The 3 months talked about is steroid-free, remission often documented around the 3-month (12-week) mark in clinical studies. These clinical studies tend to select "newly diagnosed PMR patients."
What isn't mentioned very often is 3 months to be "steroid free" is dependent on how long a person has been on Prednisone. The longer a person has taken Prednisone it becomes harder and harder to taper off prednisone. This is because of prednisone induced adrenal insufficiency. Some people may develop permanent (irreversible) adrenal insufficiency and they might never be able to taper off Prednisone.

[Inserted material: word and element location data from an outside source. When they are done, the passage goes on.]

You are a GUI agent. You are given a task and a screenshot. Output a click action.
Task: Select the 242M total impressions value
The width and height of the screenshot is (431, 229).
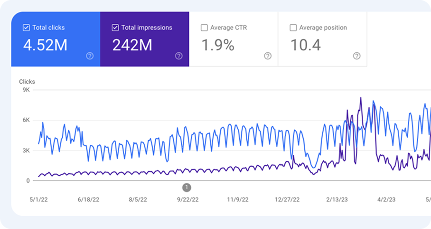pyautogui.click(x=132, y=45)
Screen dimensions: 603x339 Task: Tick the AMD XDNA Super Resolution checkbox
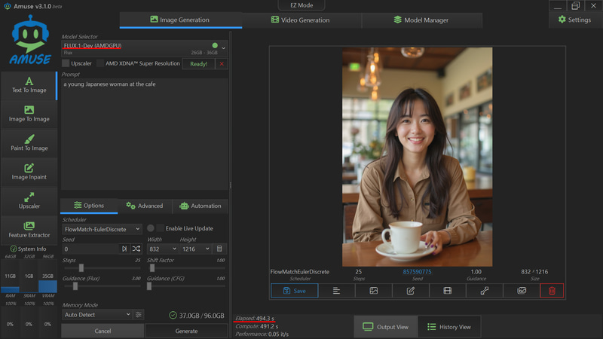99,64
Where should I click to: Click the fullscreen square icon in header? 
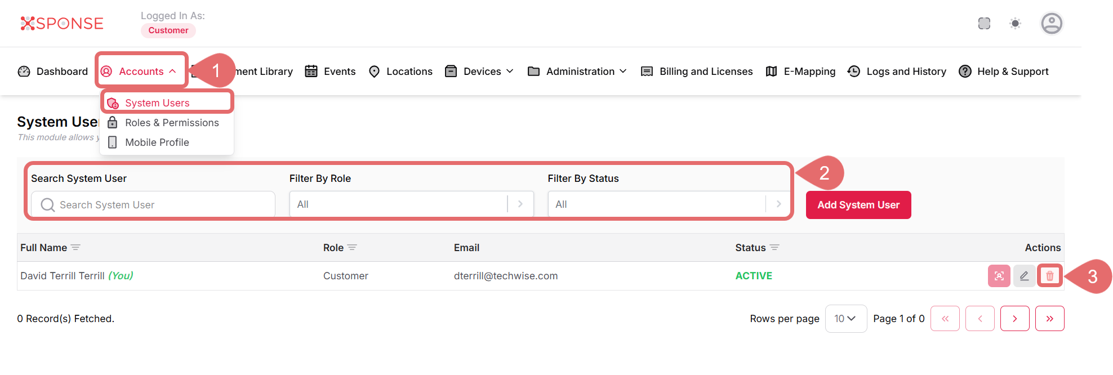984,24
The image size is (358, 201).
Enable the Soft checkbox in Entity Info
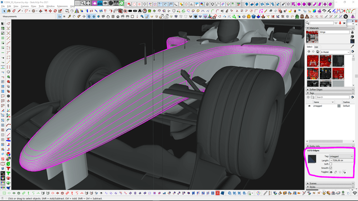tap(331, 164)
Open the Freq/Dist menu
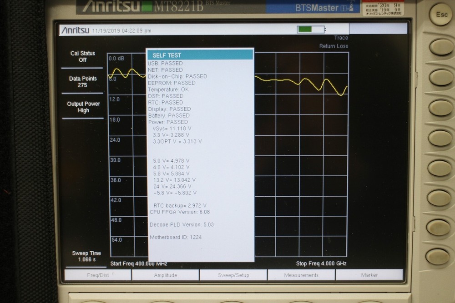 [99, 275]
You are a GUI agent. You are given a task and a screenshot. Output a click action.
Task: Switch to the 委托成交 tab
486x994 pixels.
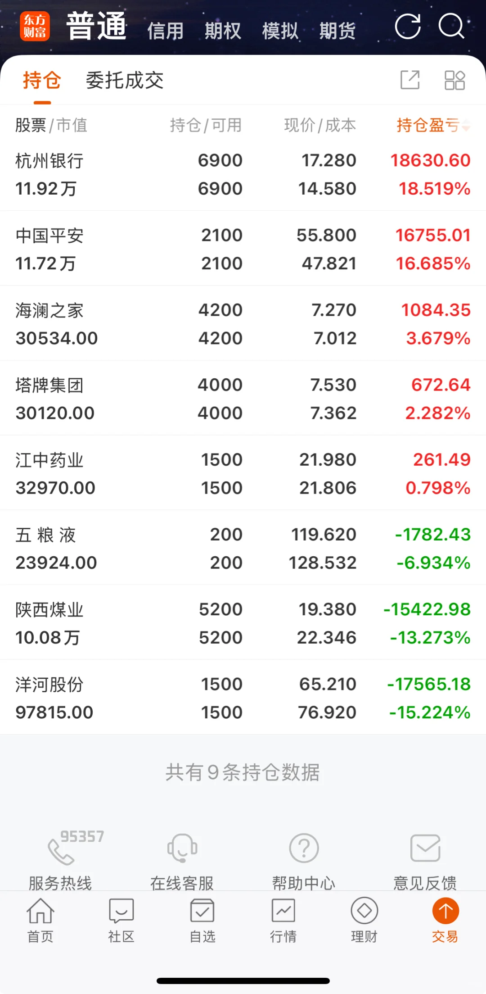pos(125,81)
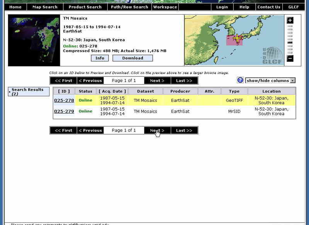
Task: Select a level on the map zoom slider
Action: (290, 39)
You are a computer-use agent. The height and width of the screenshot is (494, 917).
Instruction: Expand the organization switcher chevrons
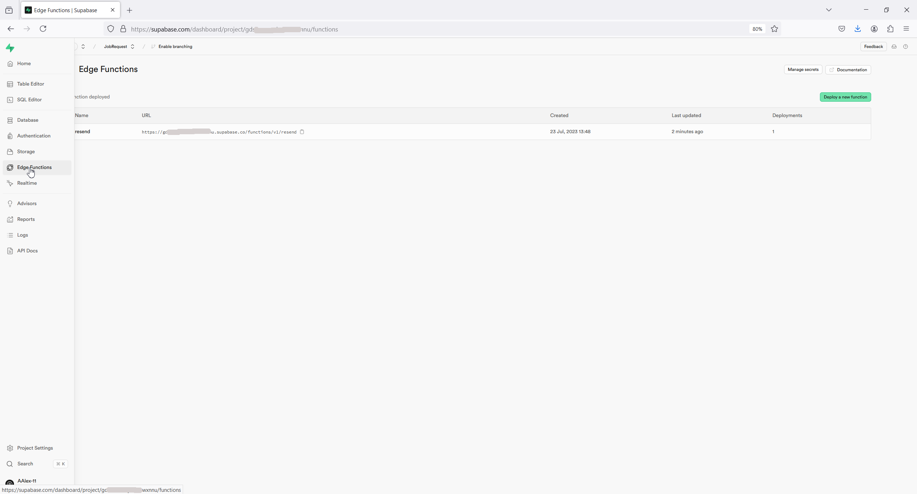point(83,47)
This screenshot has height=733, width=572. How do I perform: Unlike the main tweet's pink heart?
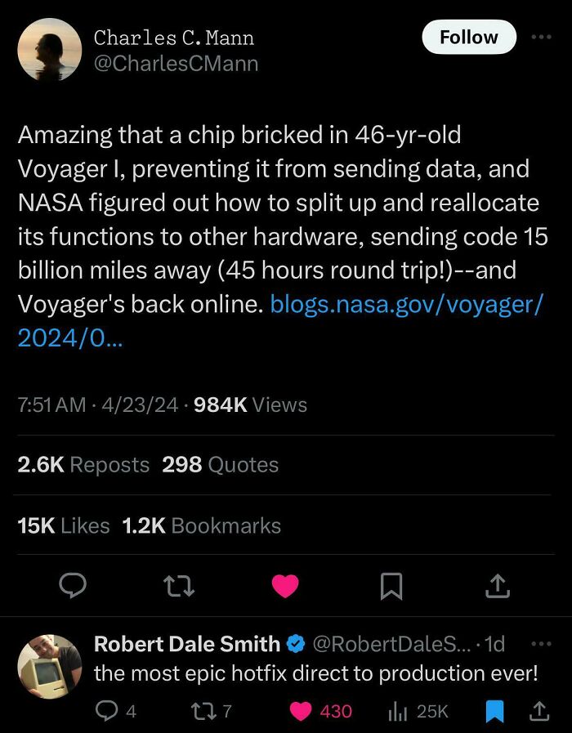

Fortunately, irreversible secondary adrenal insufficiency from long term Prednisone use is relatively rare.
I was on Prednisone for 12 years and it took me more than a year to taper off the first time and close to 2 years to become completely prednisone free. I had to stay on a 3 mg dose of Prednisone for more than 6 months just waiting for my cortisol level to improve.
Some of the symptoms I felt on lower doses of prednisone were caused by adrenal insufficiency and they weren't exactly PMR symptoms. However, symptoms of adrenal insufficiency and PMR can feel the same.
According to artificial intelligence:
"Adrenal insufficiency (AI) and Polymyalgia Rheumatica (PMR) share overlapping symptoms—notably extreme fatigue, muscle pain/weakness, and joint pain—making them difficult to distinguish, especially during steroid tapers."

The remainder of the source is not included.